Aga Khan Foundation
- Formation: 1967
- Founder: Aga Khan IV
- Type: Non-governmental organization
- Focus: International Development
- Headquarters: Geneva, Switzerland
- Affiliations: Aga Khan Development Network
- Website: AKF

= Aga Khan Foundation =

Private international development agency

The Aga Khan Foundation (AKF) is a private, not-for-profit international development agency, which was founded in 1967 by Shah Karim Al Hussaini, Aga Khan IV, the 49th Hereditary Imam of the Shia Ismaili Muslims. AKF seeks to provide long-term solutions to problems of poverty, hunger, illiteracy and ill health in the poorest parts of South and Central Asia, Eastern and Western Africa, and the Middle East. In these regions, the needs of rural communities in mountainous, coastal and resource poor areas are given particular attention. The Foundation's activities often reinforce the work of other sister agencies within the Aga Khan Development Network (AKDN). While these agencies are guided by different mandates pertaining to their respective fields of expertise (the environment, culture, microfinance, health, education, architecture, rural development), their activities are often coordinated with one another in order to "multiply" the overall effect that the Network has in any given place or community. AKF also collaborates with local, national and international partners in order to bring about sustainable improvements of life in the 14 countries in which it implements programmes. The Foundation's head office is located in Geneva, Switzerland.

==Areas of focus==
The Foundation has seven areas of focus that include: early childhood development, education, health and nutrition, agriculture and food security, civil society, work and enterprise, and climate resilience. Seeking innovative approaches to complex problems, it tries to identify solutions that can be adapted to conditions in many different regions and replicated.
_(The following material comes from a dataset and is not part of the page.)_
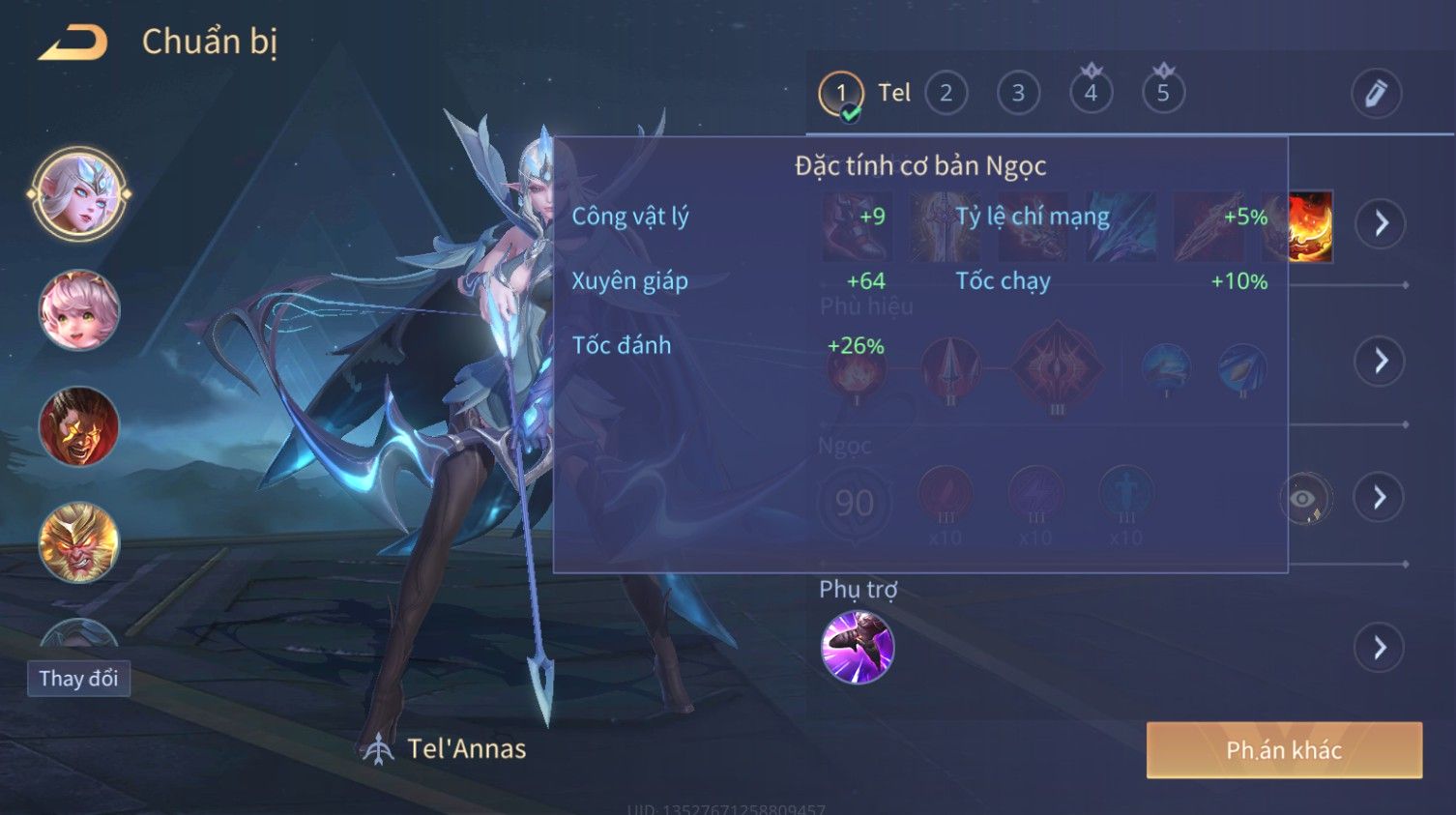The height and width of the screenshot is (815, 1456).
Task: Open the Ngọc section arrow
Action: pyautogui.click(x=1380, y=498)
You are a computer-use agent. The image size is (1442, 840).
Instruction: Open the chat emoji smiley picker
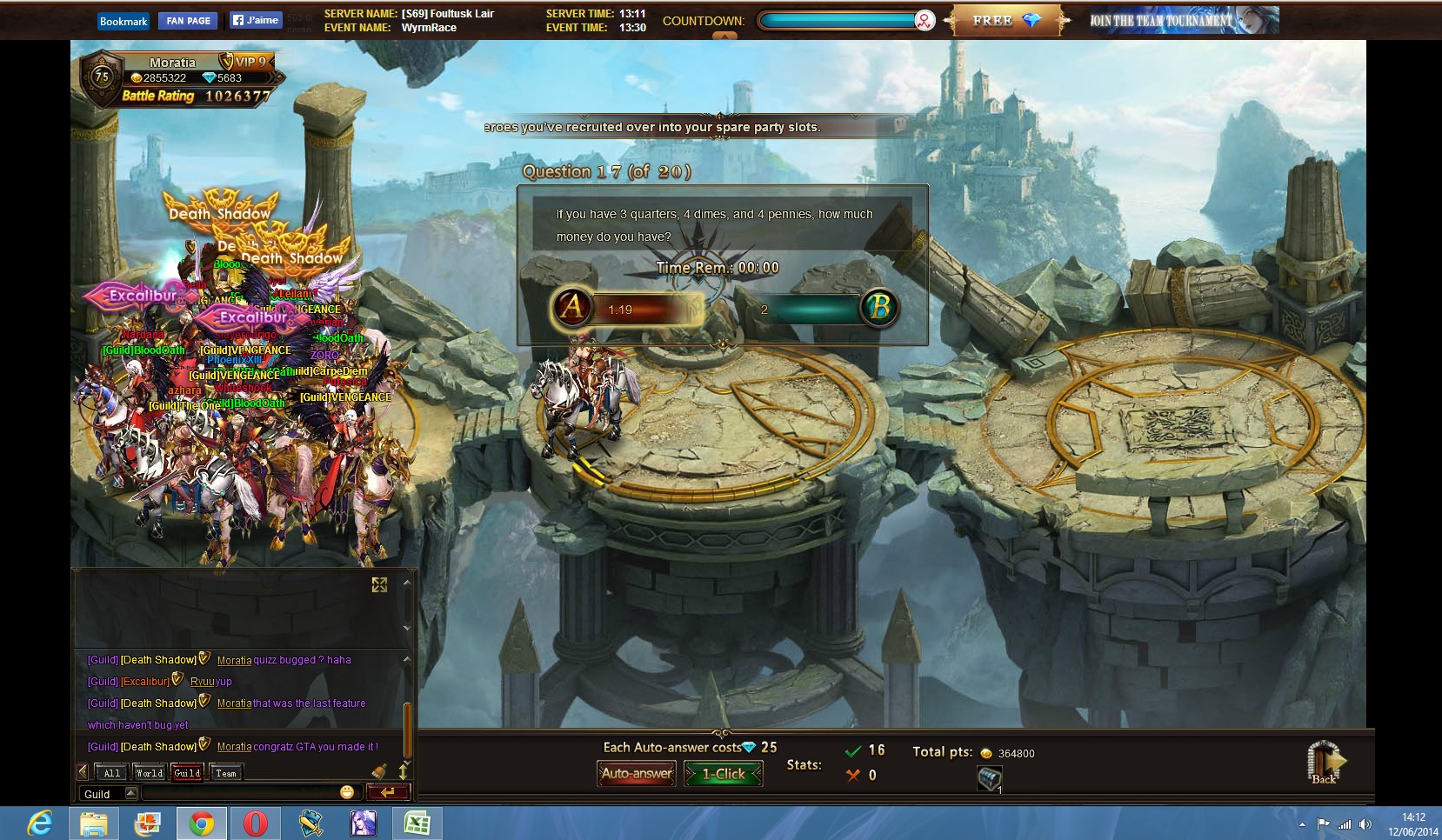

Cross-cutting issues that are also addressed by the Foundation include human resource development, community participation, and gender and development.

==Funding==
The Aga Khan provides the Foundation with regular funding for administration as well as making contributions to its endowment. Grants from government, institutional and private sector partners including from the United Nations, Global Affairs Canada, USAID, the UK's FCDO, the German Federal Foreign Office, Agence Française de Développement and others represent substantial sources of funding. The Ismaili community also contributes financial resources as well as volunteers, time, and professional services.

==Awards and recognition==
Among other recognition for its work, the Foundation received the 2005 Award for Most Innovative Development Project from the Global Development Network for the Aga Khan Rural Support Programme (AKRSP). The AKRSP has successfully been replicated to form the Rural Support Programmes Network in Pakistan.

==Geographic focus==
The Aga Khan Foundation has a presence in 17 countries globally, implementing programmes in 14 of those including in: Eastern Africa (Kenya, Madagascar, Mozambique, Tanzania and Uganda); Central & South Asia (Afghanistan, India, Kyrgyz Republic, Pakistan and Tajikistan); the Middle East (Egypt and Syria); and Europe (Portugal). The Foundation has fundraising and technical support offices in Canada, Switzerland, the United Kingdom and the United States.

===Canada===
The Aga Khan Foundation Canada was established in 1980 and has developed partnerships with Canadian institutions to support the global work of the Aga Khan Foundation. In 2026, the Foundation acquired land in Laval, Quebec, for the construction of the Laval Jamatkhana, an Ismaili Muslim community centre scheduled to open in 2028. The approximately 42,000-square-foot facility, valued at $21.5 million and funded through philanthropic donations, is set to include prayer, cultural and community spaces. The project received the support of the Mayor of Laval and Canada’s Minister of National Revenue.